Kenyan Muslim men pray on the first Friday of Ramadan in Kenya in 2015. Muslims around the globe observe the holy fasting month of Ramadan. (AP Photo/ Khalil Senosi)

Millions of Muslims around the world will mark the start of the holy month of Ramadan on Monday, a time marked by intense prayer, dawn-to-dusk fasting and nightly feasts.

Saudi Arabia's state TV announced the new moon of Ramadan was spotted Sunday evening. Local media in Indonesia, the world's most populous Muslim country, also said Muslims there would begin fasting Monday, as will Muslims in Singapore, Yemen, Lebanon, Syria, Qatar, Kuwait, Jordan, Egypt, the United Arab Emirates, Afghanistan and the Palestinian territories, among others.

Following these announcements, a mosque in Tampa, Florida announced to its followers that they too would celebrate the first day's fasting Monday.
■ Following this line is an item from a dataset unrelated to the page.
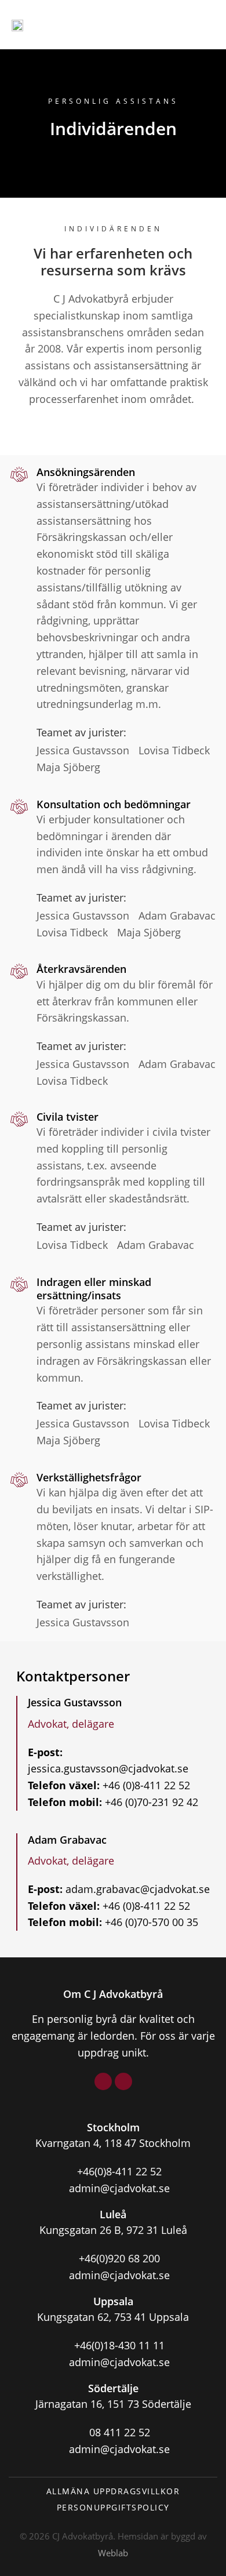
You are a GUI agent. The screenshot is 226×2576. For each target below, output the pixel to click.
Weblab (113, 2553)
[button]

Muslims follow a lunar calendar and a moon-sighting methodology that can lead to different countries declaring the start of Ramadan a day or two apart. By Sunday evening, Pakistan and Iran had yet to officially announce Monday as the first day of Ramadan. Traditionally, countries announce if their moon-sighting council spots the Ramadan crescent the evening before fasting begins.

The faithful spend the month of Ramadan in mosques for evening prayers known as "taraweeh," while free time during the day is often spent reading the Quran and listening to religious lectures.

Each day for the month of Ramadan, Muslims abstain from eating and drinking from sunrise to sunset. Even a sip of water, coffee or a cigarette can invalidate one's fast. There are exceptions to fasting for children, the elderly, the sick, women who are pregnant, nursing or menstruating, and people travelling.

Many break their fast as the Prophet Muhammad did around 1,400 years ago, with a sip of water and some dates at sunset followed by prayer. It is common for Muslims to break their fast with family and friends and charities organize free meals for the public at mosques and other public spaces.

The fast is intended to bring the faithful closer to God and to remind them of the suffering of those less fortunate.

Fasting during Ramadan is one of the five pillars of Islam, along with the Muslim declaration of faith, daily prayer, charity and performing the hajj pilgrimage in Mecca. Non-Muslims or adult Muslims not observing the fast who eat in public during the day in Ramadan can be fined or even jailed in some Middle Eastern countries, such as Saudi Arabia and the United Arab Emirates, which is home to large Western expatriate populations in Dubai and Abu Dhabi.

Muslims celebrate the end of Ramadan with a three-day holiday called Eid al-Fitr.